• _Dataset entries_:

=-=-=-=-=

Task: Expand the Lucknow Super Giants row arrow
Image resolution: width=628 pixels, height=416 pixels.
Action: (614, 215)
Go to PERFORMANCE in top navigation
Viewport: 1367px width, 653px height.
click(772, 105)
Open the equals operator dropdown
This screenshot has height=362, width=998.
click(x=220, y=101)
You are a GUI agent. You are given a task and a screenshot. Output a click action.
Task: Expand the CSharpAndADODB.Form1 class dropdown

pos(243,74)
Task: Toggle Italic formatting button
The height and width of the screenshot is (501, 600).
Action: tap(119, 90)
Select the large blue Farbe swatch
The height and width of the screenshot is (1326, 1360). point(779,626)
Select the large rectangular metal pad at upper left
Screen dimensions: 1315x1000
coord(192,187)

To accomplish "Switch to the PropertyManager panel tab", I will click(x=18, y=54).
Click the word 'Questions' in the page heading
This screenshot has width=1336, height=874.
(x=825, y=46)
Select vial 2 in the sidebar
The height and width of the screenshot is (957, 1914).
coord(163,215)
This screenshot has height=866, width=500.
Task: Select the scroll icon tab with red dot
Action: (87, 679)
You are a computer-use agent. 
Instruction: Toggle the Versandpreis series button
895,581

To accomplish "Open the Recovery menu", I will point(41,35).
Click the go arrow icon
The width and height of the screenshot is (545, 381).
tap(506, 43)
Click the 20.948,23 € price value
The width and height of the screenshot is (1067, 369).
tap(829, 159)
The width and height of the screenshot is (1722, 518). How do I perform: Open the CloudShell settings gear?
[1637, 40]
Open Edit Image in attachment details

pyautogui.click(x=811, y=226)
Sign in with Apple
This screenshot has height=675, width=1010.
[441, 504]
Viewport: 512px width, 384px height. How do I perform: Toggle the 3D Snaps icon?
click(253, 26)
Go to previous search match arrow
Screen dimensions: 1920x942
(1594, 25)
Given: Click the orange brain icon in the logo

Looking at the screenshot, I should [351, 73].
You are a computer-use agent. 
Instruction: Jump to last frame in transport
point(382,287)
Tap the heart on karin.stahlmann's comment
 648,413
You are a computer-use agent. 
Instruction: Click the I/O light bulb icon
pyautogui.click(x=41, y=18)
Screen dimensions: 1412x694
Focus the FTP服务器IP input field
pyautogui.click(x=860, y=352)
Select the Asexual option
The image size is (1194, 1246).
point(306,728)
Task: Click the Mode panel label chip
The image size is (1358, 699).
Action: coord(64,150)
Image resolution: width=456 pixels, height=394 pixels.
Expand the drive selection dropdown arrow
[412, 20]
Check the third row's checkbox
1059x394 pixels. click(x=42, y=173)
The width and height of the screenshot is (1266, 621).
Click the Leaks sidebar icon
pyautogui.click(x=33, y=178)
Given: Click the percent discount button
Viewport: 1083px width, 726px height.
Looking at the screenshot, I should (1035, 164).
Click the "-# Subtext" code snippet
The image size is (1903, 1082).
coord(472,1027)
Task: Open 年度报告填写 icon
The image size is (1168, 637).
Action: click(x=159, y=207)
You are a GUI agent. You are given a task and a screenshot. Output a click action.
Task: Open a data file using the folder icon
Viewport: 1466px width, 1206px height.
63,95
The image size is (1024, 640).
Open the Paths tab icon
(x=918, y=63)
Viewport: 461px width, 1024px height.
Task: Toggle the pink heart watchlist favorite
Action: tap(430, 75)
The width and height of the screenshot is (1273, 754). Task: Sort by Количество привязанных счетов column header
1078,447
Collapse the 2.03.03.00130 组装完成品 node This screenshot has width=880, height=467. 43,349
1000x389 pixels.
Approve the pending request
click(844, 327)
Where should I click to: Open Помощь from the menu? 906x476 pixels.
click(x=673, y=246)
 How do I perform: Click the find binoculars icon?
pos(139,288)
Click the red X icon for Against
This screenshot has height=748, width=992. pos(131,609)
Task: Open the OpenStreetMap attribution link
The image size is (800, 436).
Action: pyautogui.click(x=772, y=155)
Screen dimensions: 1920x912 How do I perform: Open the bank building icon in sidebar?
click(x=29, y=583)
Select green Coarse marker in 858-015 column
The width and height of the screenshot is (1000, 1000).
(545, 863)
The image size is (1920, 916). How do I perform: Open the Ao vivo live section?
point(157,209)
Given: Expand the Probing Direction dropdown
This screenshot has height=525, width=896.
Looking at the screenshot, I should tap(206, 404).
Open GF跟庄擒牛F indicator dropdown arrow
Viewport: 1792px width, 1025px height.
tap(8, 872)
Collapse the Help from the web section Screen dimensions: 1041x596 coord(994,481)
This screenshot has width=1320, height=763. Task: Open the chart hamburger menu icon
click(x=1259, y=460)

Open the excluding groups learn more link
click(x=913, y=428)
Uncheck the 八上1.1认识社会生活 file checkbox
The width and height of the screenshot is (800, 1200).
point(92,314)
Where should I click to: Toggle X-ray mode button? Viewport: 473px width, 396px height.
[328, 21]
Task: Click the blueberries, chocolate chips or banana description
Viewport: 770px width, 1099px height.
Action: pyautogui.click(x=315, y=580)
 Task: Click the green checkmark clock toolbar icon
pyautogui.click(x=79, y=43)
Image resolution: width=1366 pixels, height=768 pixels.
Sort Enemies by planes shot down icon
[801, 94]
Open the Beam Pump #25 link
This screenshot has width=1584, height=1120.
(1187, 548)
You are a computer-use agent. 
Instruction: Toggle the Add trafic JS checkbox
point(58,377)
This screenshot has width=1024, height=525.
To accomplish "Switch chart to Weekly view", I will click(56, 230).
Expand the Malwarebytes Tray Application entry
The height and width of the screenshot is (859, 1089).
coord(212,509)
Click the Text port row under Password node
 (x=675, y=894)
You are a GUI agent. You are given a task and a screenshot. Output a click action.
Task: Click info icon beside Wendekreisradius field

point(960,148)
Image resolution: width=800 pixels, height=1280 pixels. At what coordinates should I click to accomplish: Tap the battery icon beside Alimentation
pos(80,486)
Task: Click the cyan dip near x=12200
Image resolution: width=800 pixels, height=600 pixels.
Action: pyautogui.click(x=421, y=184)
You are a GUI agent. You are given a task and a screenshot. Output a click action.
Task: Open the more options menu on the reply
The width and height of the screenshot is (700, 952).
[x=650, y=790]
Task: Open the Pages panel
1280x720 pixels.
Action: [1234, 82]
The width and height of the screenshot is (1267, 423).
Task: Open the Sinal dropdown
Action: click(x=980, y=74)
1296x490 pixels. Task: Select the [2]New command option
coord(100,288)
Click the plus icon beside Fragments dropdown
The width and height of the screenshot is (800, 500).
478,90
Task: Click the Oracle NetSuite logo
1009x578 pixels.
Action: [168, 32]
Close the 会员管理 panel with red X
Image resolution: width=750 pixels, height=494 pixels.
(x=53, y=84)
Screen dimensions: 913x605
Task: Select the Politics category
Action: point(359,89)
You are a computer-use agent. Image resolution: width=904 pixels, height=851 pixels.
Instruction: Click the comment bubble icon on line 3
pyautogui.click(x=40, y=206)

=-=-=-=-=

When you reach the line with "Select the large blue Farbe swatch" in the records above, start writing out lines exactly, and stop once the line with "Task: Click the Mode panel label chip" has been written; include nothing else.

Select the large blue Farbe swatch
The height and width of the screenshot is (1326, 1360). point(779,626)
Select the large rectangular metal pad at upper left
Screen dimensions: 1315x1000
coord(192,187)

To accomplish "Switch to the PropertyManager panel tab", I will click(x=18, y=54).
Click the word 'Questions' in the page heading
This screenshot has width=1336, height=874.
(x=825, y=46)
Select vial 2 in the sidebar
The height and width of the screenshot is (957, 1914).
coord(163,215)
This screenshot has height=866, width=500.
Task: Select the scroll icon tab with red dot
Action: (87, 679)
You are a computer-use agent. 
Instruction: Toggle the Versandpreis series button
895,581

To accomplish "Open the Recovery menu", I will point(41,35).
Click the go arrow icon
The width and height of the screenshot is (545, 381).
tap(506, 43)
Click the 20.948,23 € price value
The width and height of the screenshot is (1067, 369).
tap(829, 159)
The width and height of the screenshot is (1722, 518). How do I perform: Open the CloudShell settings gear?
[1637, 40]
Open Edit Image in attachment details

pyautogui.click(x=811, y=226)
Sign in with Apple
This screenshot has height=675, width=1010.
[441, 504]
Viewport: 512px width, 384px height. How do I perform: Toggle the 3D Snaps icon?
click(253, 26)
Go to previous search match arrow
Screen dimensions: 1920x942
(1594, 25)
Given: Click the orange brain icon in the logo

Looking at the screenshot, I should [351, 73].
You are a computer-use agent. 
Instruction: Jump to last frame in transport
point(382,287)
Tap the heart on karin.stahlmann's comment
 648,413
You are a computer-use agent. 
Instruction: Click the I/O light bulb icon
pyautogui.click(x=41, y=18)
Screen dimensions: 1412x694
Focus the FTP服务器IP input field
pyautogui.click(x=860, y=352)
Select the Asexual option
The image size is (1194, 1246).
point(306,728)
Task: Click the Mode panel label chip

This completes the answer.